[Items from a data source]
** begin **

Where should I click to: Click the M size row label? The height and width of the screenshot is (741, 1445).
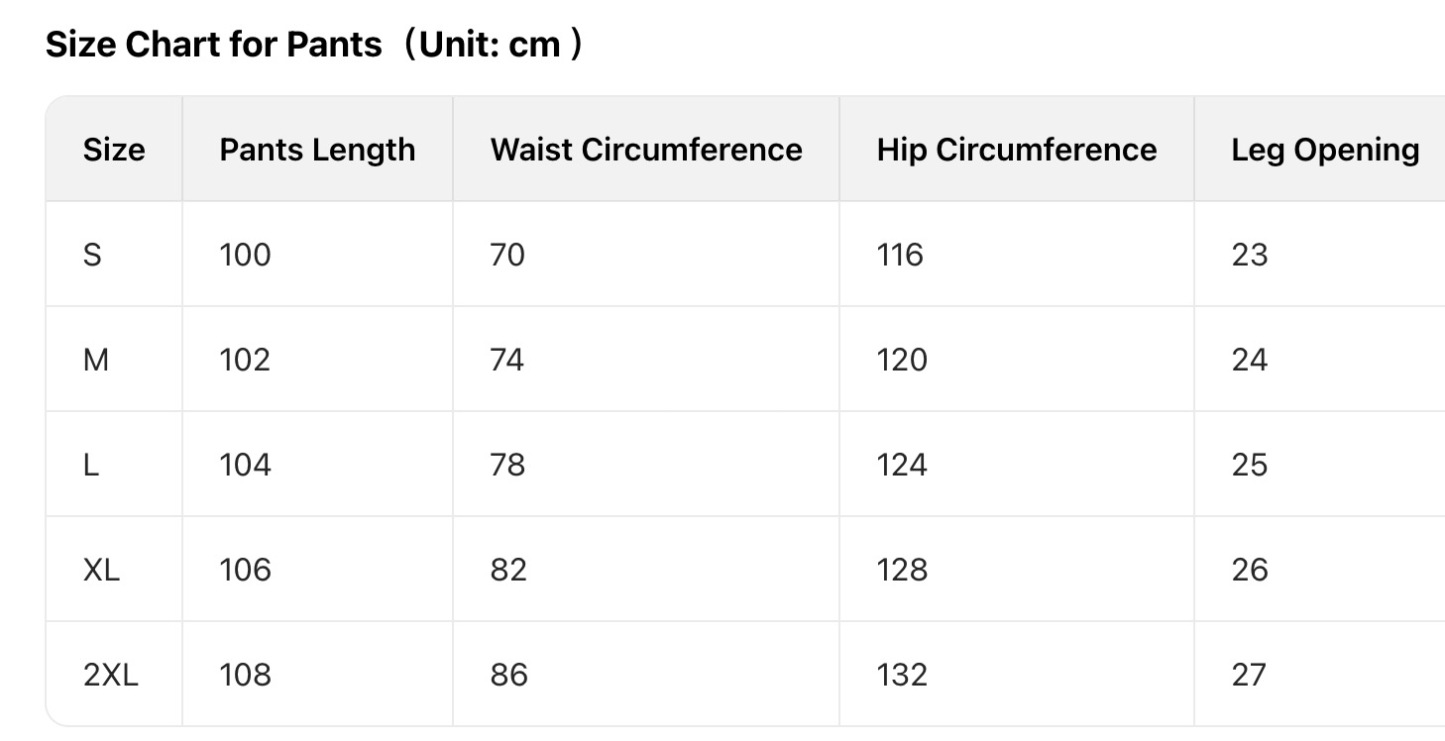pyautogui.click(x=96, y=360)
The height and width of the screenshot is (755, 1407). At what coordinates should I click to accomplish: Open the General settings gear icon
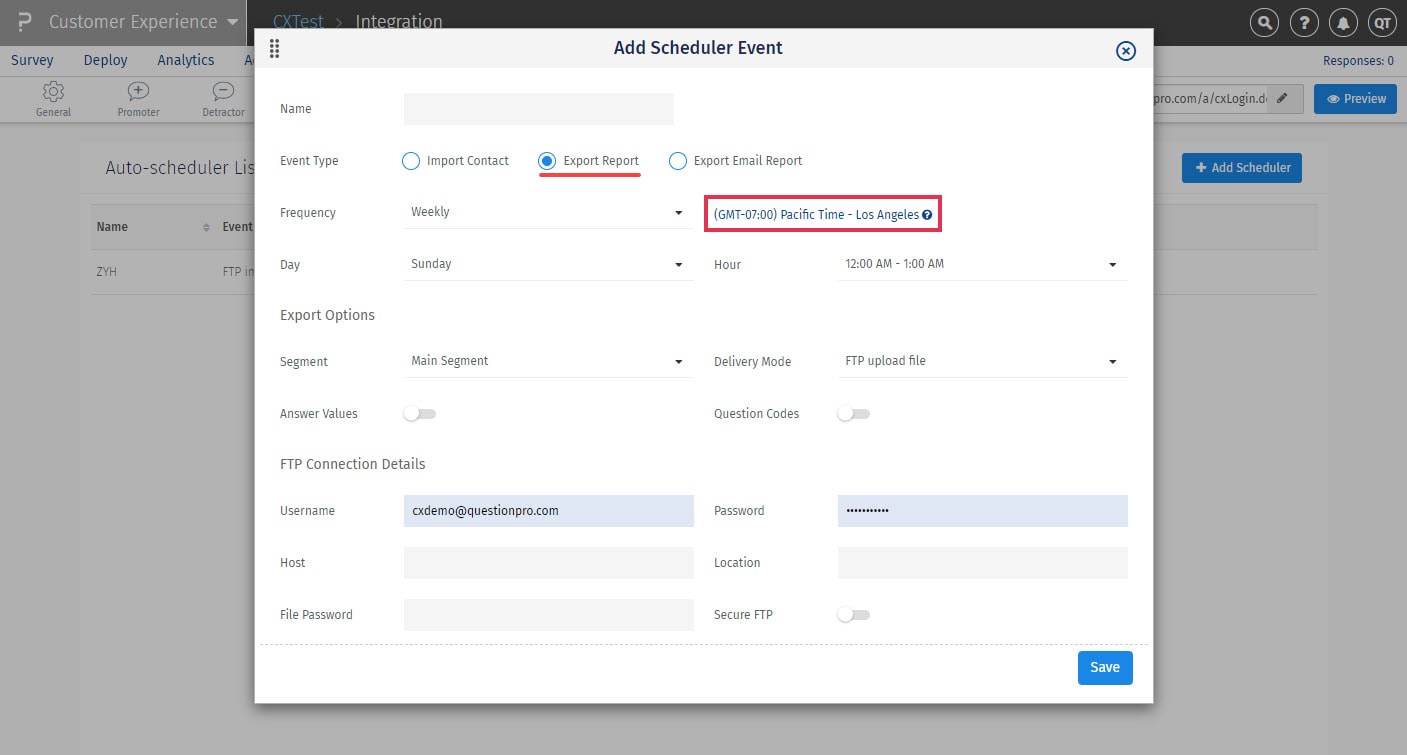coord(53,92)
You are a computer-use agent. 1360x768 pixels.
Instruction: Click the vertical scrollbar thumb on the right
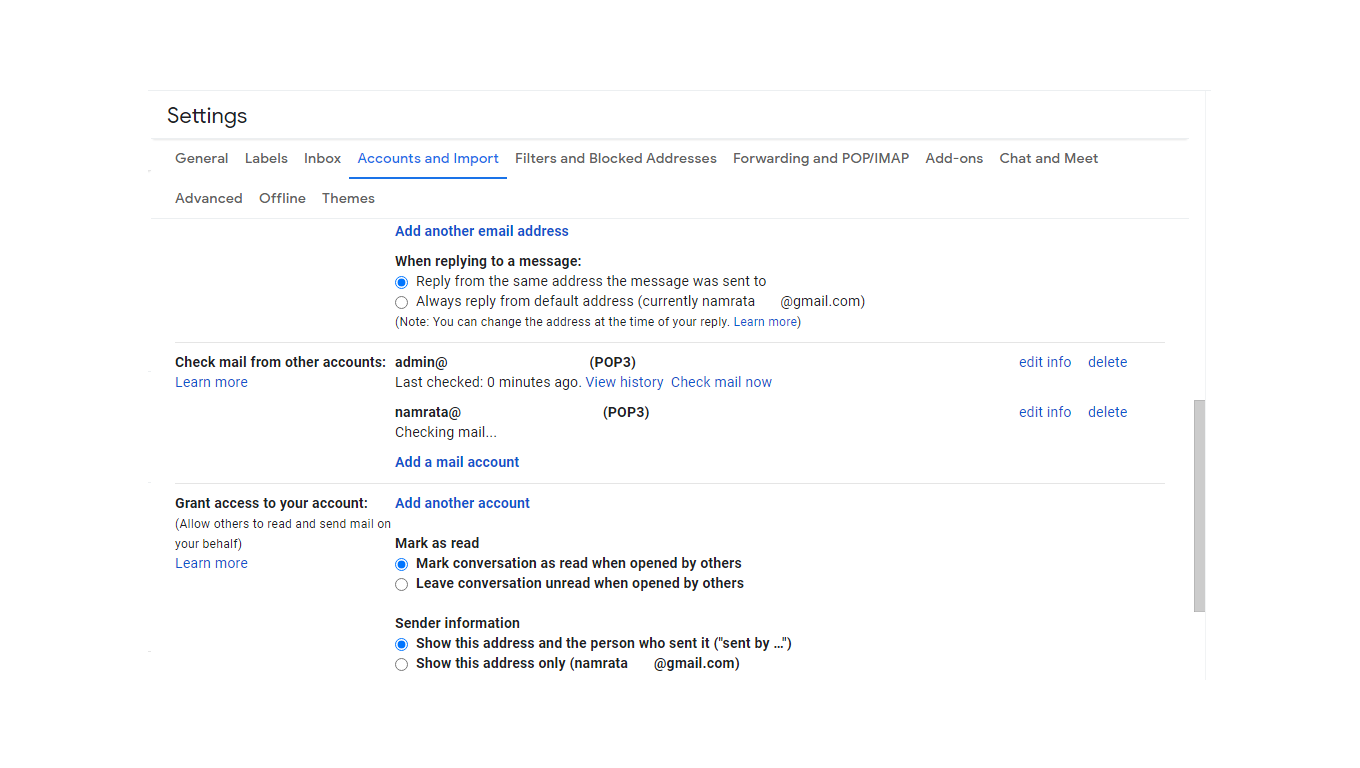tap(1199, 505)
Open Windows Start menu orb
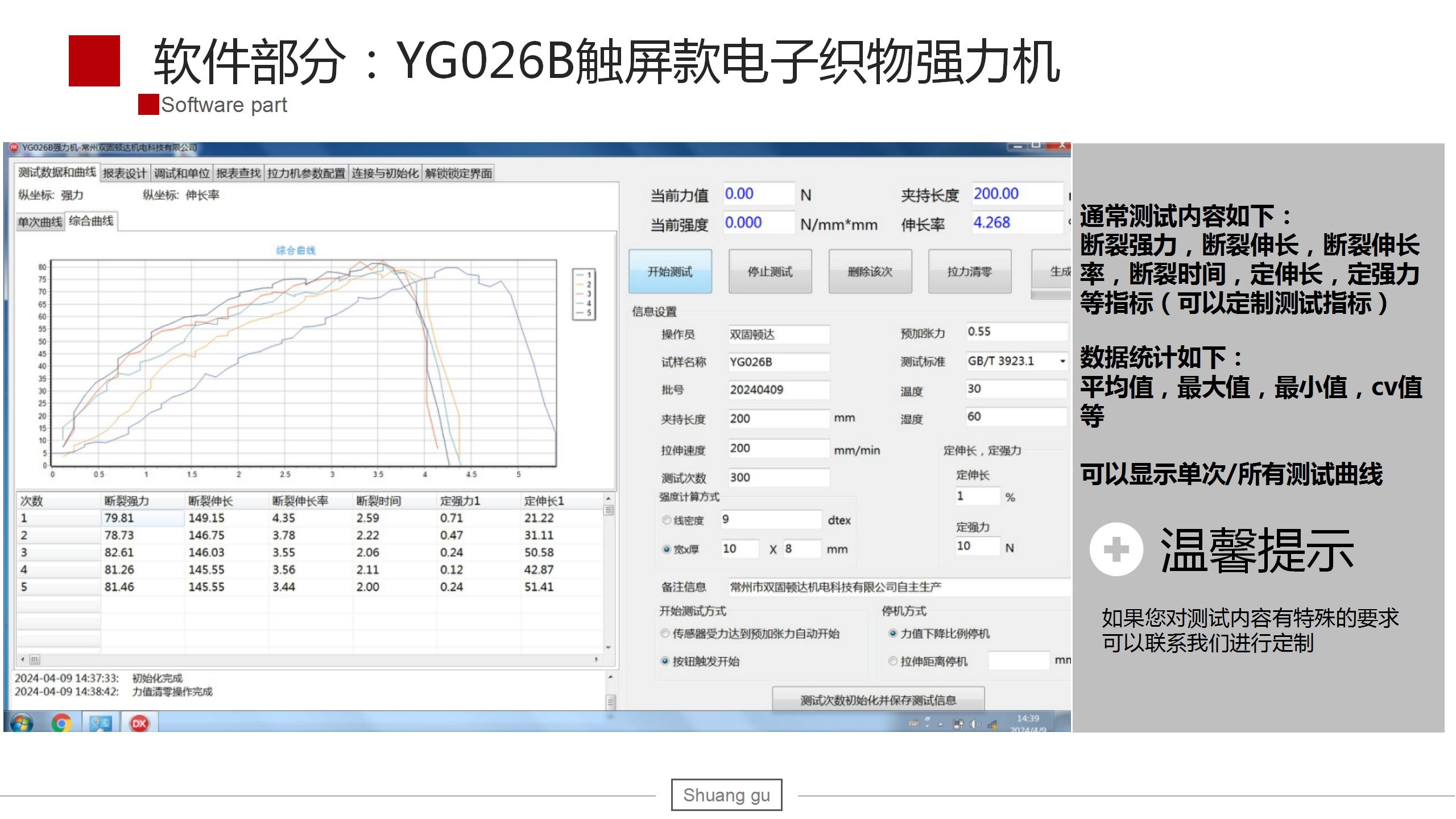 [x=22, y=722]
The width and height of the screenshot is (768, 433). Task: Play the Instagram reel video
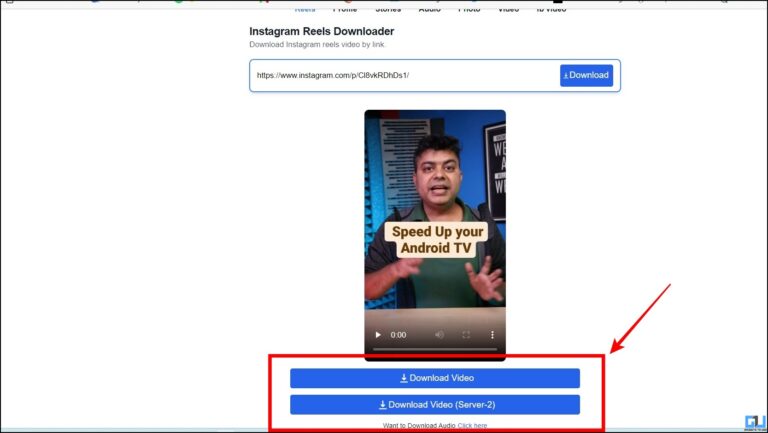(x=378, y=335)
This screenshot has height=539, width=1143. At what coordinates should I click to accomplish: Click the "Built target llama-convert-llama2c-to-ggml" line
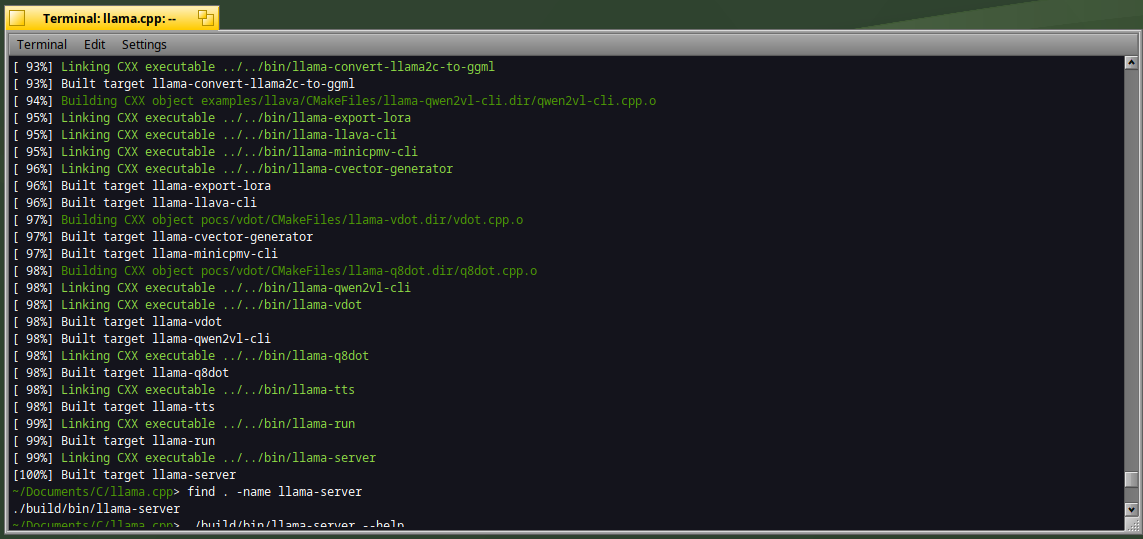pyautogui.click(x=208, y=83)
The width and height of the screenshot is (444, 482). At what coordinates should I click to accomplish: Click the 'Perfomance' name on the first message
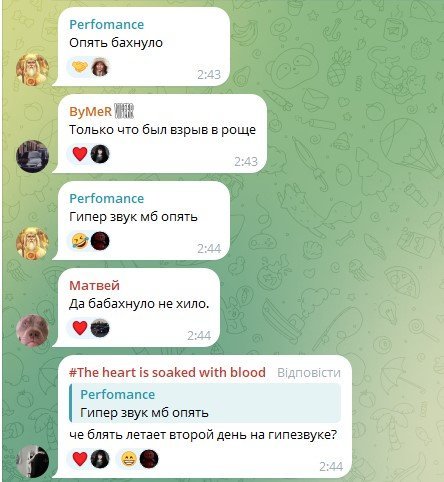pos(107,25)
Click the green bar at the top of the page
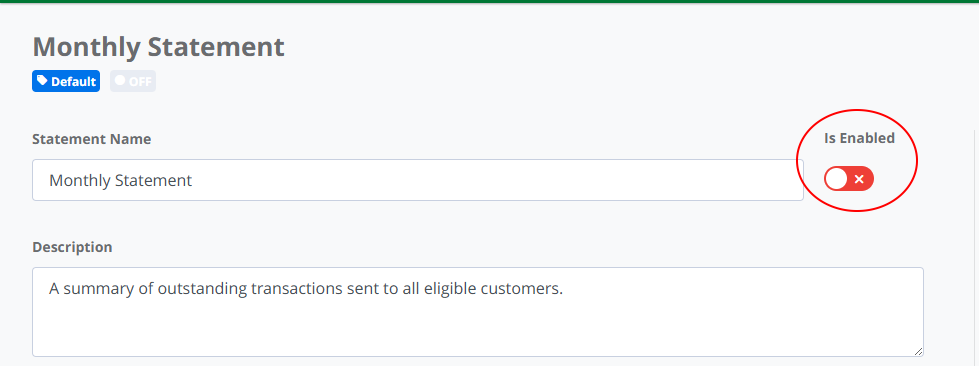 pos(490,1)
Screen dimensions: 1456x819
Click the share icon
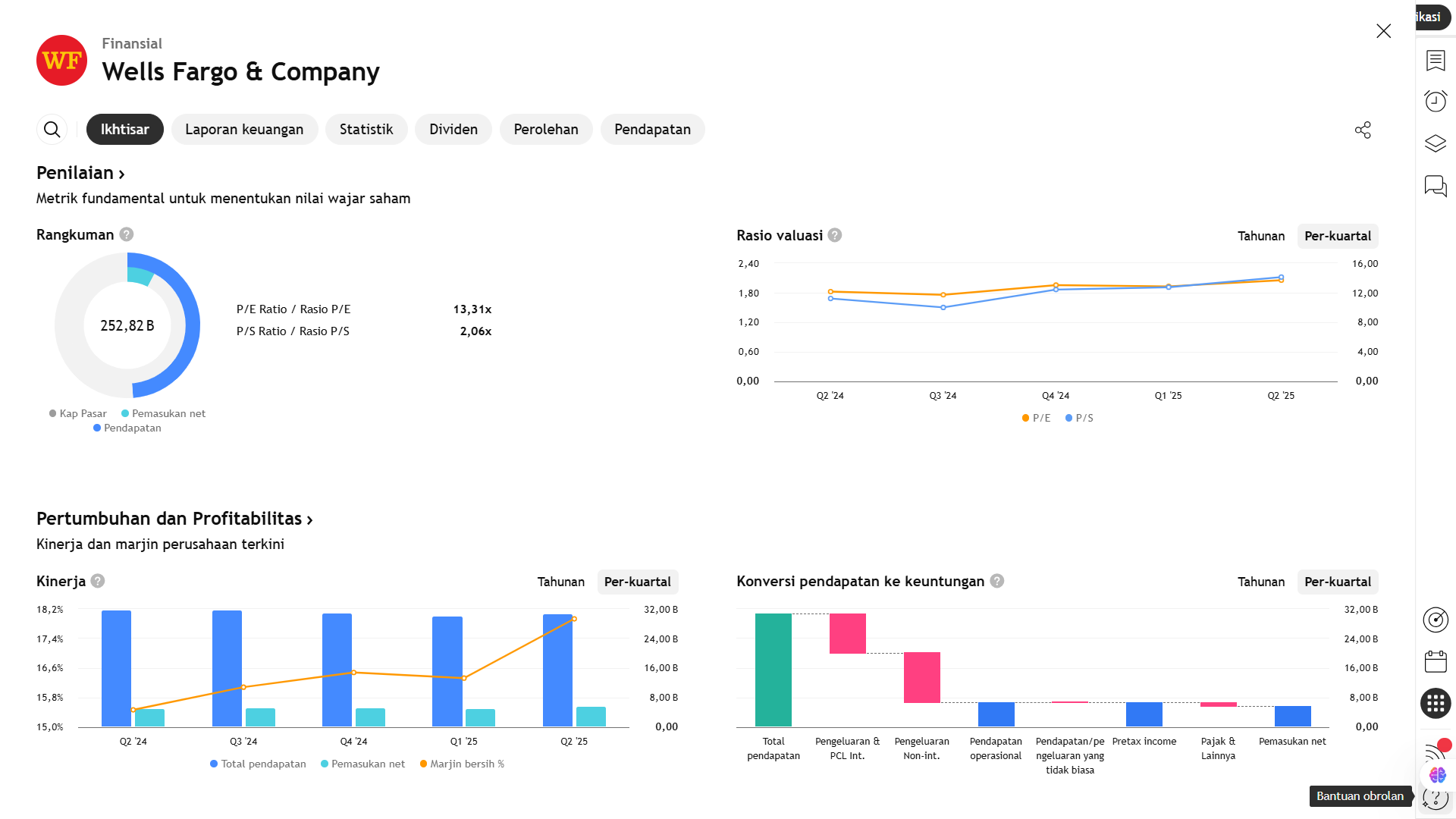1363,130
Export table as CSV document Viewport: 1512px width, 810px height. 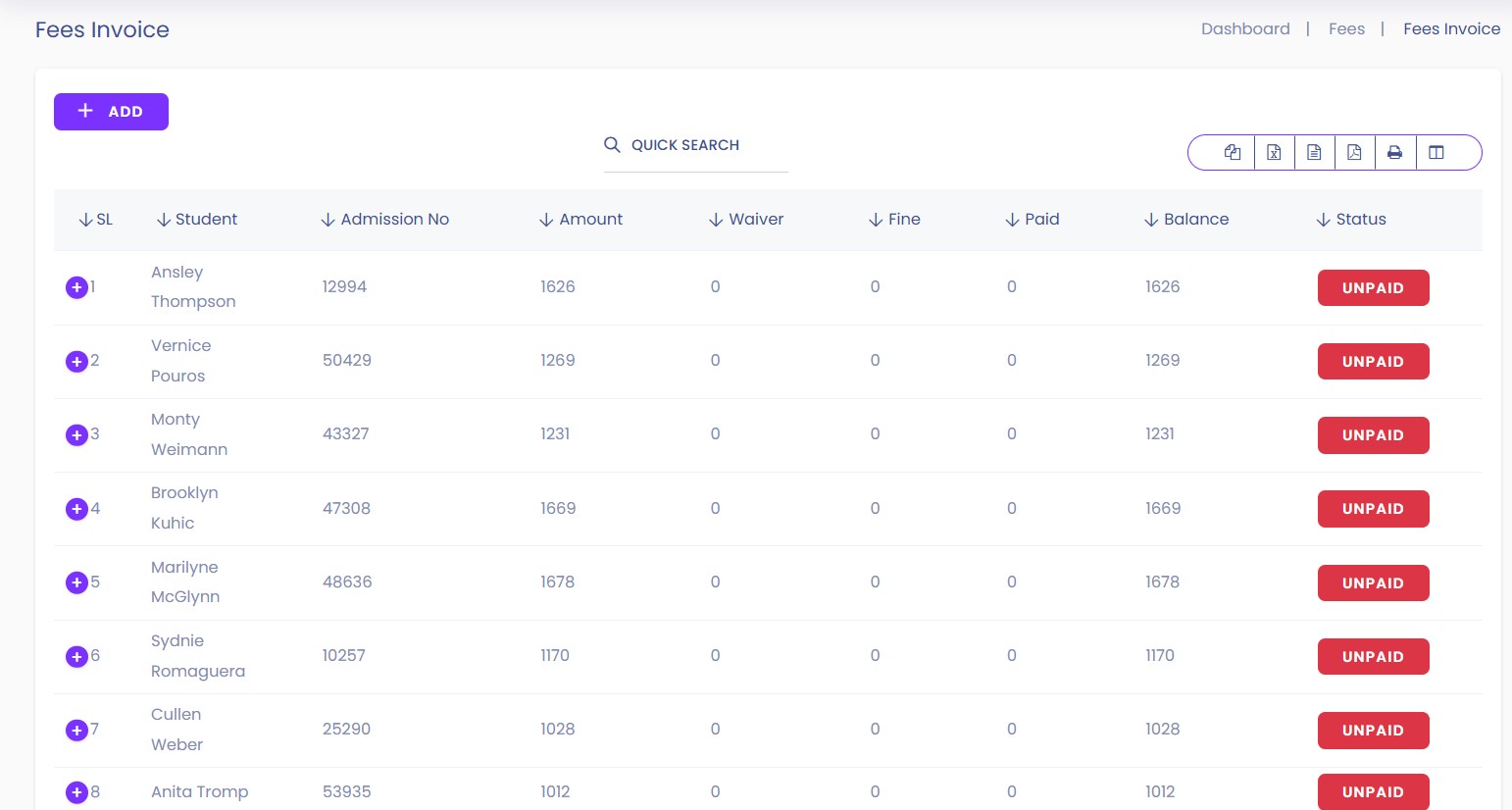pyautogui.click(x=1314, y=152)
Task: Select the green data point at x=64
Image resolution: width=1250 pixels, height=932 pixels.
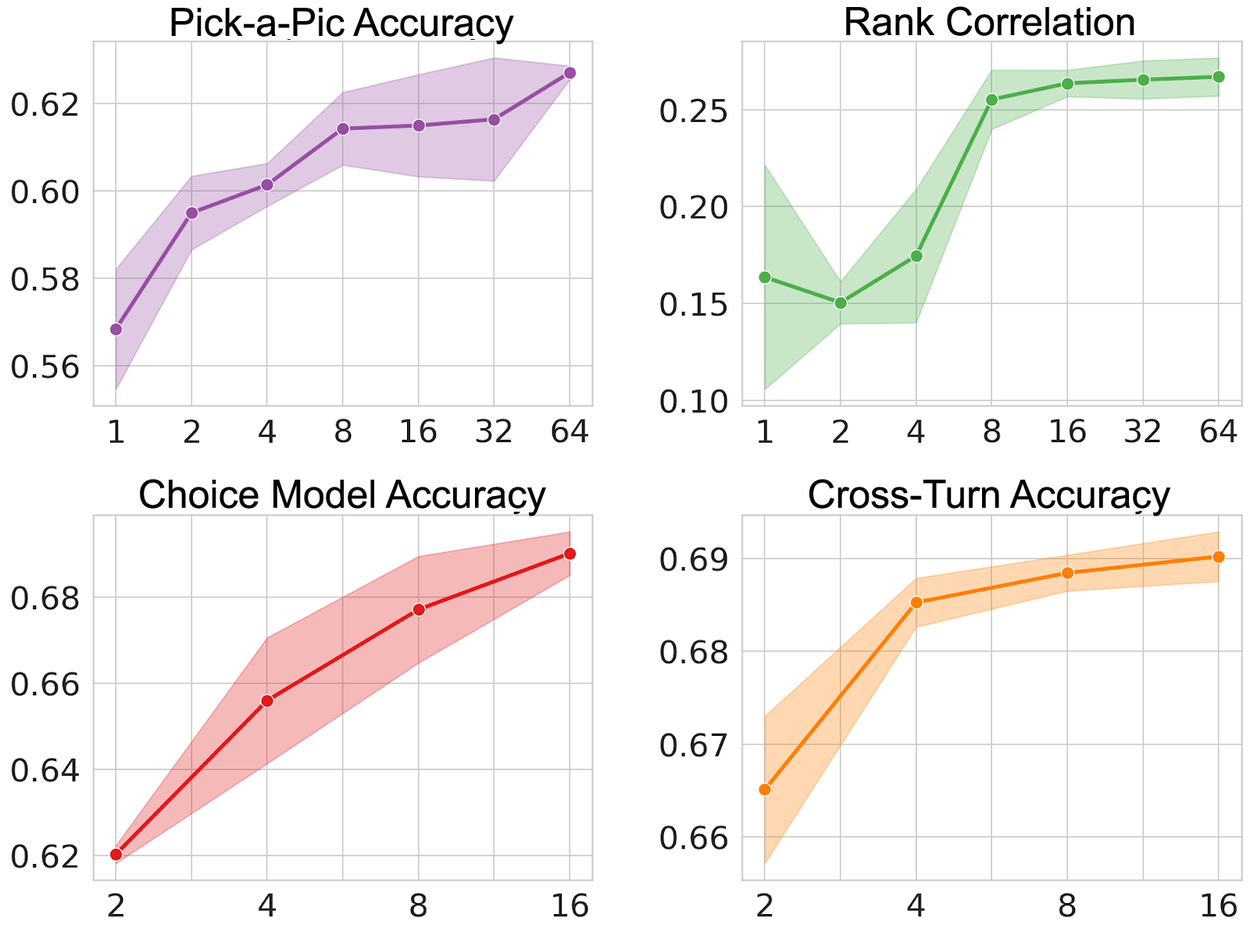Action: [x=1218, y=77]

** end **

Arrange the lines of the rows above as a Markdown table with the columns "No." and "Line", starting at the beginning of the rows and ending with the line that contains "tap(1199, 505)", both ends included. Number each line, skip any blank lines, and omit the pictures.

| No. | Line |
|---|---|
| 1 | Where should I click to: Click the M size row label? The height and width of the screenshot is (741, 1445). |
| 2 | pyautogui.click(x=96, y=360) |
| 3 | The height and width of the screenshot is (755, 1407). At what coordinates should I click to accomplish: Open the General settings gear icon |
| 4 | coord(53,92) |
| 5 | You are a computer-use agent. 1360x768 pixels. |
| 6 | Instruction: Click the vertical scrollbar thumb on the right |
| 7 | tap(1199, 505) |